→ **Aim of the task**
Pull each line containing "will" from the data.

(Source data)
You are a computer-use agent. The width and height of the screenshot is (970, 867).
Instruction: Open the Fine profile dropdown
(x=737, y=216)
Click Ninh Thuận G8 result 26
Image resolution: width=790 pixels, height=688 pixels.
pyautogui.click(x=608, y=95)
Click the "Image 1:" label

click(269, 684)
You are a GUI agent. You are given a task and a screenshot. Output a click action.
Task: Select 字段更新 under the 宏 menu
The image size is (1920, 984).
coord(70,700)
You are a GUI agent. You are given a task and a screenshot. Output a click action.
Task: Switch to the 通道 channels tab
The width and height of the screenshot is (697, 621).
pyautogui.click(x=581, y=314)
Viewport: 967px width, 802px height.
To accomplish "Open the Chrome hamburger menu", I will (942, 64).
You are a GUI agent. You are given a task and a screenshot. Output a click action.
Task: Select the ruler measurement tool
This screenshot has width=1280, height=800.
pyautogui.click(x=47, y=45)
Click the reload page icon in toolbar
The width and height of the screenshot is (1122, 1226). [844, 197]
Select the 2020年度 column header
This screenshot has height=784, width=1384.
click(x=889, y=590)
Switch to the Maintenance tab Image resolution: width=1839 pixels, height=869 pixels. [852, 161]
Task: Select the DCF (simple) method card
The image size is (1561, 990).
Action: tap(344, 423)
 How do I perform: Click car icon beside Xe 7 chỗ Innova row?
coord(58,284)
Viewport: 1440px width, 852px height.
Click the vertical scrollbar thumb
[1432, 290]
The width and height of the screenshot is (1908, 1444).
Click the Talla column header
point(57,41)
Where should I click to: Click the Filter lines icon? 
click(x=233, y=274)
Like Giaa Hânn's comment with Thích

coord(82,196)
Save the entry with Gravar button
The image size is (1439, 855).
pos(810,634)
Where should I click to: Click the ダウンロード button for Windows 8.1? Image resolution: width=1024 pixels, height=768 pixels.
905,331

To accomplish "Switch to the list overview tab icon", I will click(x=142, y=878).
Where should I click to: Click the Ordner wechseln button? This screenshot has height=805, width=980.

→ **Exercise response**
To accomplish "Open the Chrome hamburger menu", I will (942, 64).
To accomplish "Switch to the list overview tab icon", I will click(x=142, y=878).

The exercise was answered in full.